» Selected passage

◆ ◆ ◆ ◆ ◆ ◆ ◆

In this section, we first introduce the general paradigm of horizontal FL and then discuss the corresponding implementation in FLGo.

2.1.1 Classical Paradigm

Figure_fedprocess

In a classical horizontal FL scene, there is a center server that coordinates clients to collaboratively train a global model iteratively. In each iteration, the server first samples a subset from all the clients. Then, the server broadcasts the global model the selected clients. After receiving the global model, the clients locally train it with local data. Finally, the clients send back the updated models to the server and the server aggregates the models into the new global model. The whole process is as shown in the figure above. Existing methods usually improve one or more of the five steps to realize various purposes like fairness and robustness.

The cooresponding implementation of the FL process is shown in Figure 2. We use iterate function to model the behaviors of the server and reply function to model the behaviors of clients when being selected.

◆ ◆ ◆ ◆ ◆ ◆ ◆

Please write out the federated learning passage again, everything from "2.1.1 Classical Paradigm" down to "fairness and robustness.", substituting "coordinator" for each "server". Work only from the federated learning passage.

◆ ◆ ◆ ◆ ◆ ◆ ◆

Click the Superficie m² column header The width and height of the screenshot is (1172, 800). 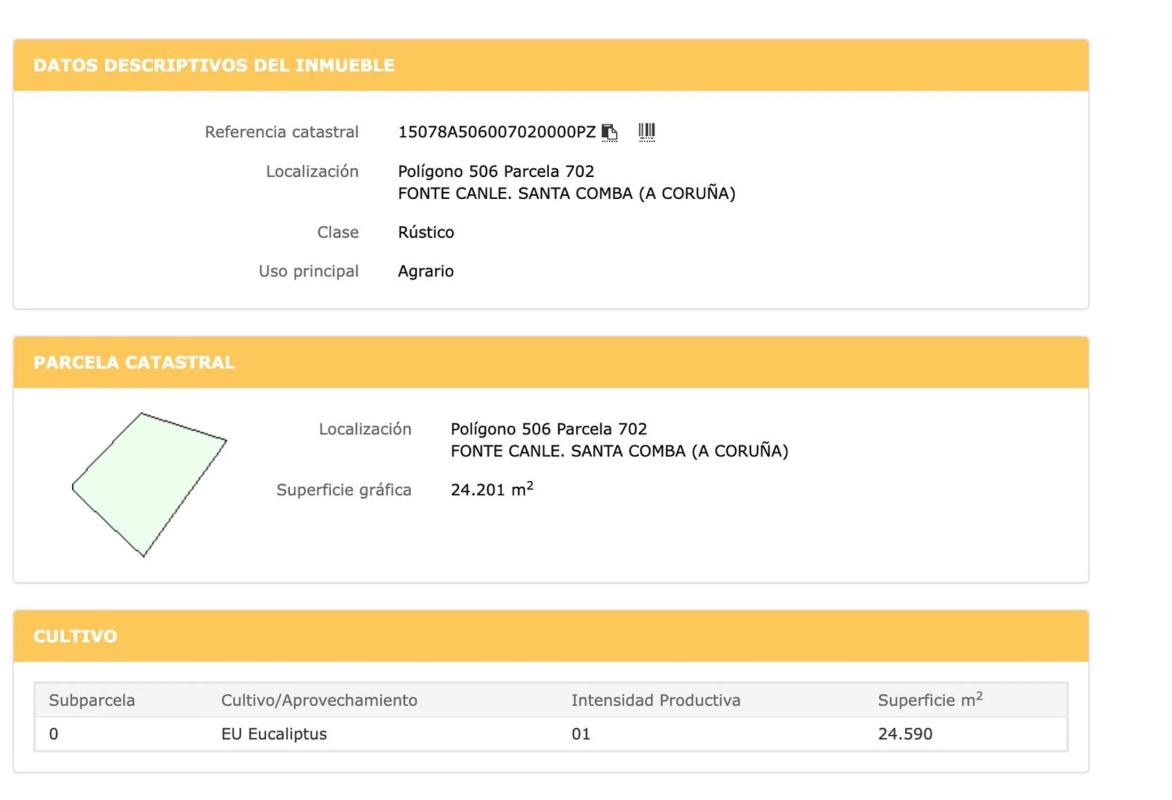[x=929, y=700]
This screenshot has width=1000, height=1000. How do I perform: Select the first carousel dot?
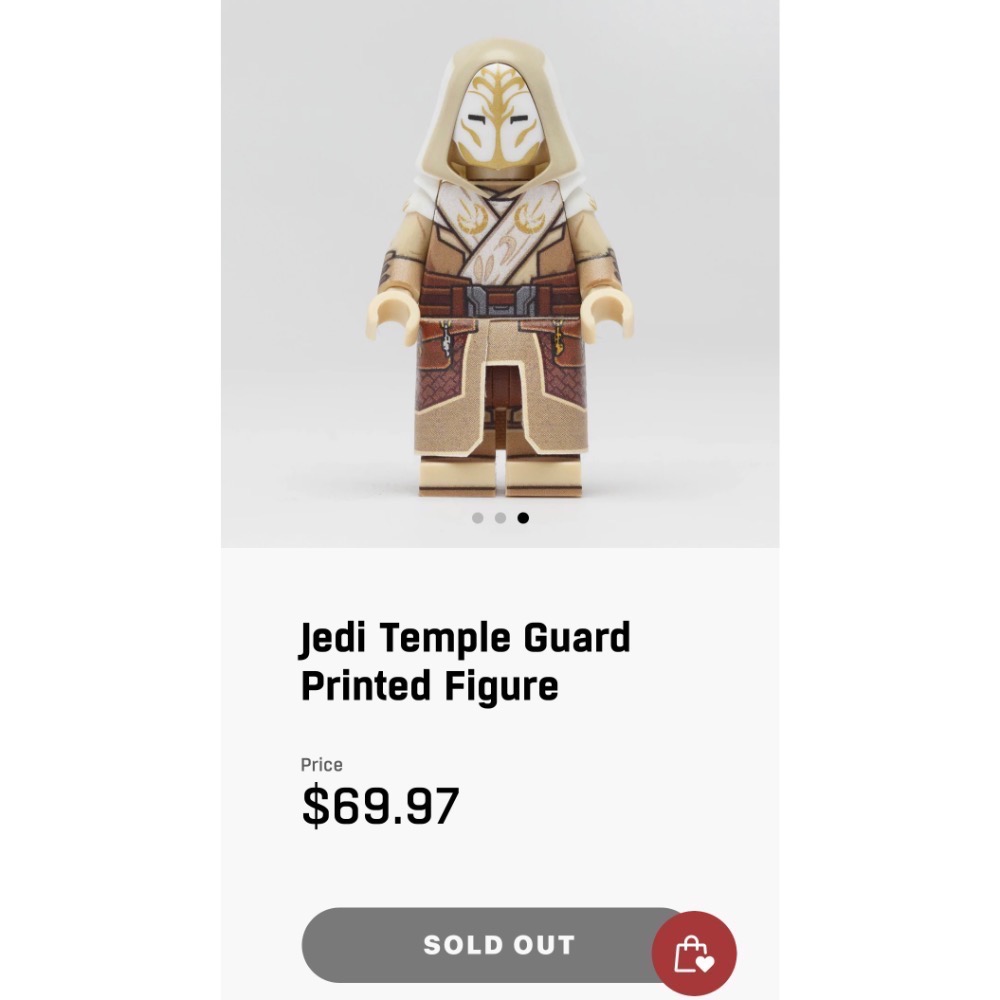tap(477, 518)
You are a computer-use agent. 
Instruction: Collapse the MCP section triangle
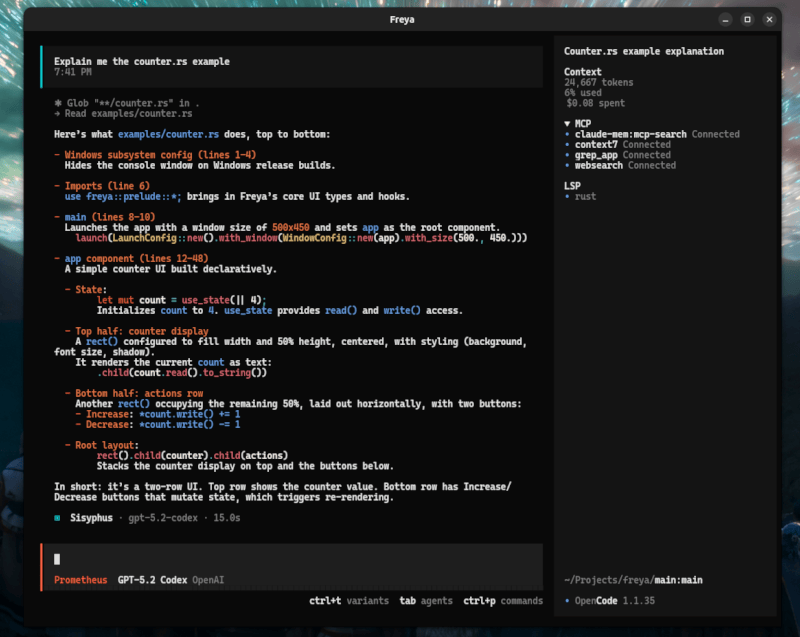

◆ ◆ ◆ ◆ ◆ ◆ ◆

» Complete response
2.1.1 Classical Paradigm

Figure_fedprocess

In a classical horizontal FL scene, there is a center coordinator that coordinates clients to collaboratively train a global model iteratively. In each iteration, the coordinator first samples a subset from all the clients. Then, the coordinator broadcasts the global model the selected clients. After receiving the global model, the clients locally train it with local data. Finally, the clients send back the updated models to the coordinator and the coordinator aggregates the models into the new global model. The whole process is as shown in the figure above. Existing methods usually improve one or more of the five steps to realize various purposes like fairness and robustness.